Шрифт:
Интервал:
Закладка:
Лэндон слушал, положив руку на спинку дивана, сочувственно кивал. Начинается. Внутри все у него напряглось, как у бегуна. Он прекрасно знал этот журнал, к тому же на кофейном столике перед ним лежало несколько номеров. Главным редактором там был некий калифорнийский радиосвященник. В воскресенье утром его запускают в эфир почти во всех маленьких городках. Он вещал о Страшном суде и гибели человечества. Мир катится под откос. Люди погрязли в пороке, потонули в алкоголе, обкурились наркотиками. Промышленная революция распоясалась, на нее нет никакой управы. Во что превратились города! А расовые отношения, а атомные бомбы, а то, что человек уже не знает, чем он потчует свой желудок? Хорошенькое дело!

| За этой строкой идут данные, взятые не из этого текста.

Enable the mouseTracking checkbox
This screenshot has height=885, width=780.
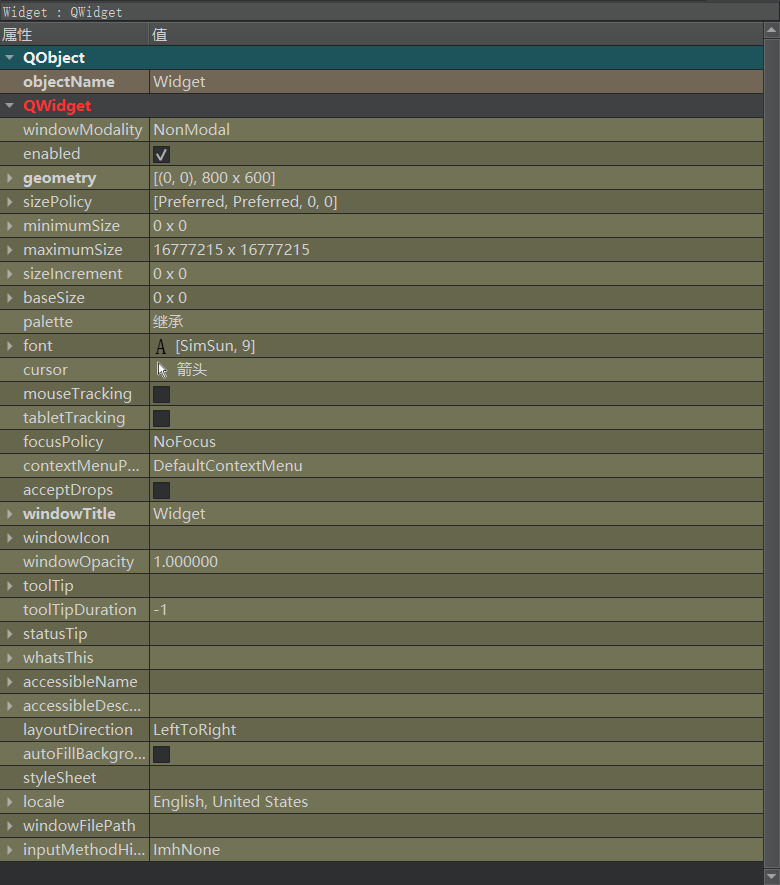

Что ж, это была неплохая карта для людей, которым опостылела собственная неудавшаяся жизнь. Безликие посредственности не первой молодости и снедаемые завистью старые хрычи — они выброшены из игры и уже ничего не выигрывают. А может, не выигрывали никогда. Им осталась одна надежда — полный крах всего. Тогда они скажут: видите, мы же вас предупреждали. Лэндон понимал, в чем привлекательность такого подхода. Эллен в канареечном костюме жаловалась на то, как все под солнцем несправедливо, и Лэндон вспомнил слова Веры: «Маленькая птичка сердится на твердый орешек». Да, это в точку. Эллен все еще распространялась о питании. Конечно, обжорство — хронический грех среднего класса. Попросите людей рассказать, как они провели отпуск, — и вы получите полное меню ресторанов «Хауэрд Джонсон» и «Холидей инн». Но кто он такой, чтобы рассуждать об обжорстве? Конечно, это все нервы, но не худо бы сестрице заткнуться. Да где там, наверное, такое просто выше ее сил. Подождите, а в маленьком ресторанчике в Вене — таком забавном! — они, кажется, ели польское блюдо! Или в Цюрихе! О-о, так вы были за океаном? Ну, Маргарет — просто прелесть! Ей и в голову не придет над кем-то поиздеваться, запускать язвительные стрелы ей не дано. Она проявляла неподдельный интерес. Ну конечно же, Эллен и Херб прошлой осенью путешествовали по Европе! Ужасно удачная поездка — семнадцать стран за двадцать три дня! Из Бей-Сити желающих набралось на два автобуса. Они летели чартерным рейсом, им подавали шампанское, хотя лично она не пьет. А как испохаблены эти европейские города! К примеру, каналы в Венеции. Народ бросает в них мусор! А ты плывешь сквозь все это в гондоле!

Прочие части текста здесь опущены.